Anche prima del 7 ottobre, la salute mentale dei bambini di Gaza era precaria a causa delle cicliche escalation di violenza, dell’impatto del blocco – comprese le restrizioni alla libertà di movimento e all’accesso ai servizi essenziali – della crisi economica e della separazione da familiari e amici.

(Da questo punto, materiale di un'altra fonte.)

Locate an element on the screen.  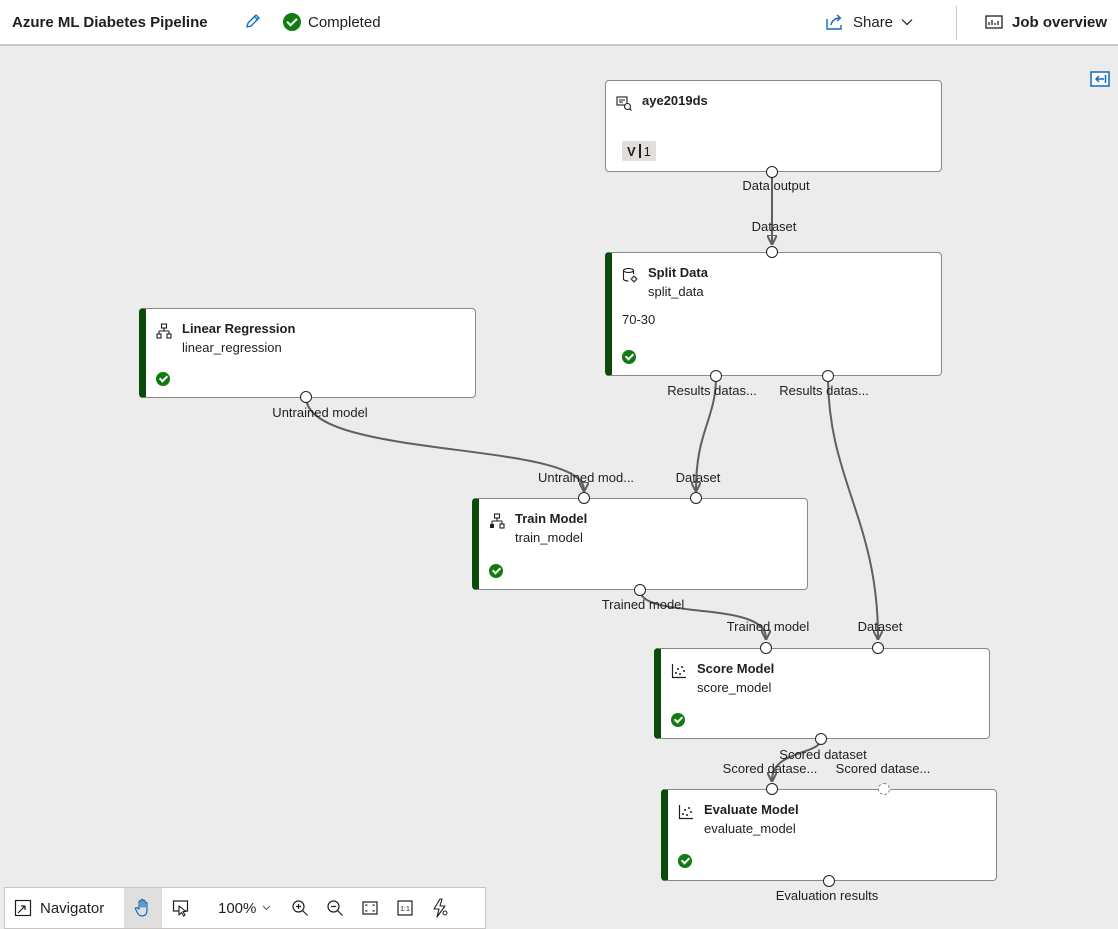
score-output-port is located at coordinates (821, 739).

Gli intervistati hanno dichiarato di aver assistito a un drammatico deterioramento della salute mentale dei bambini, peggiore rispetto alle precedenti escalation di violenza, che si manifesta con paura, ansia, carenza di cibo, enuresi, iper-vigilanza e problemi di sonno, oltre a cambiamenti nei comportamenti come un’alternanza nello stile di attaccamento ai genitori, regressione e aggressività. “I bambini qui hanno visto tutto. Le bombe, i morti, i cadaveri: non possiamo più fingere con loro. Ora capiscono e hanno visto tutto. Mio figlio sa persino distinguere i tipi di esplosivo che cadono: riesce a percepire la differenza”, ha raccontato Waseem*.
Ecco le parole di Lana*, una bambina di 11 anni di Rafah, che sta vivendo gli orrori di questa violenza nel sud di Gaza: “La guerra ci ha colpito molto. Abbiamo dovuto lasciare le nostre case e non potevamo fare nulla. Abbiamo imparato molte cose durante la guerra, come l’importanza di risparmiare l’acqua. Spero che la guerra finisca e che si possa vivere in pace e in sicurezza”.

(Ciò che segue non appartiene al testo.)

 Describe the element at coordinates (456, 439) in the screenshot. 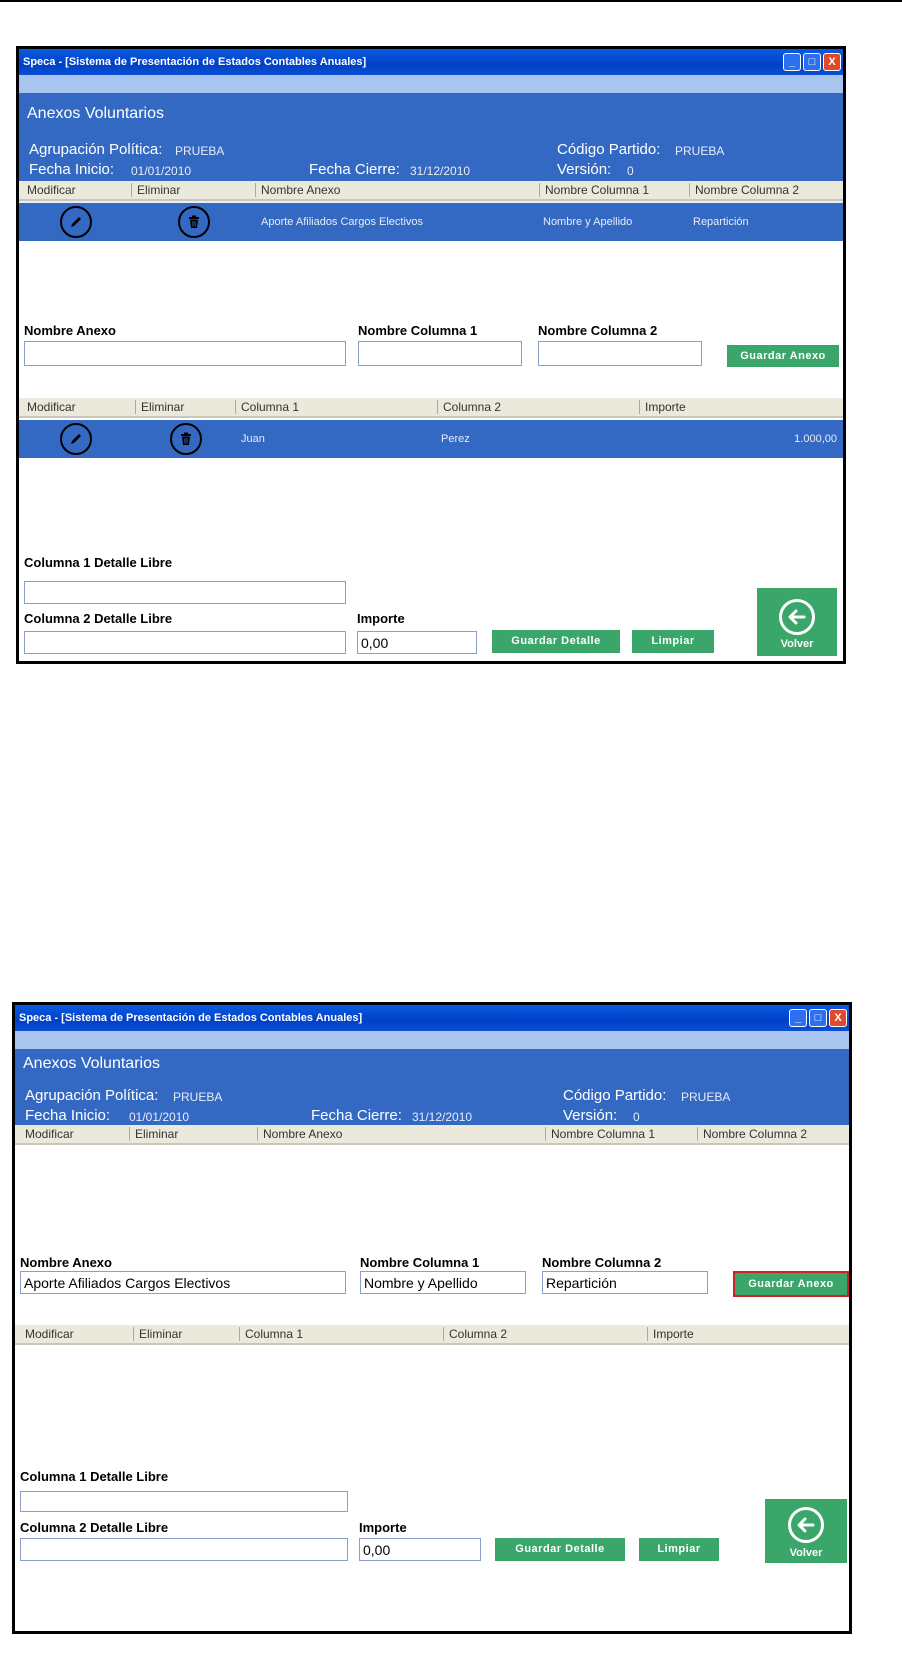

I see `row-columna-2: Perez` at that location.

Mentre i bisogni umanitari aumentano, l’ultima escalation di violenza e l’assedio hanno causato un collasso totale dei servizi di salute mentale a Gaza, con i sei centri pubblici dedicati e l’unico ospedale psichiatrico di Gaza non più funzionante.
(*I nomi sono stati cambiati per proteggere l’identità degli intervistati).

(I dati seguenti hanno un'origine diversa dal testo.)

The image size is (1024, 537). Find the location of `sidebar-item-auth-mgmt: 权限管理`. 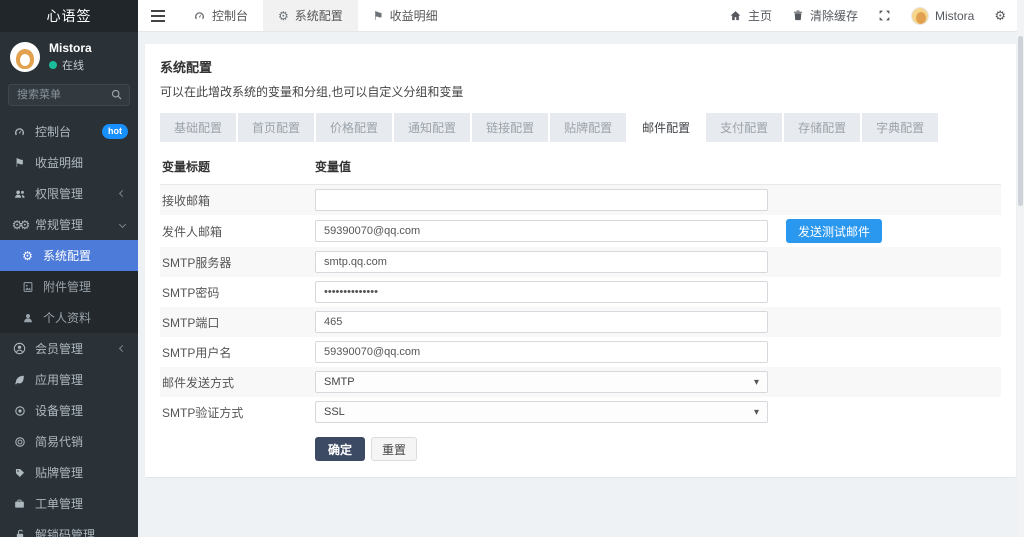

A Gaza viene ucciso un bambino ogni dieci minuti, ricorda l’Oms. I bambini malnutriti hanno un rischio di morte 11 volte superiore di quelli ben nutriti, a causa di polmonite e diarrea (che peggiora il quadro della malnutrizione), i cui casi sotto i 5 anni sono aumentati di circa il 2.000% dal 7 ottobre secondo l’Unicef. “La nostra situazione è pura miseria. Sono sopraffatto. Mio figlio è molto malato. Ho detto a mia moglie che dobbiamo abbassare le aspettative. Tutto ciò che abbiamo è la speranza. Non so se ce la faremo. Per favore, ditelo al mondo”, dice un padre disperato a James Elder, portavoce dell’Unicef.
I bimbi di Gaza affollerebbero le “isole umanitarie”? Anche le parole sono violenza allo stato puro, quando vengono usate dall’aggressore per mascherare i propri intenti, che di “umanitario” non hanno nulla. Ma tanto, proprio tanto, di criminale.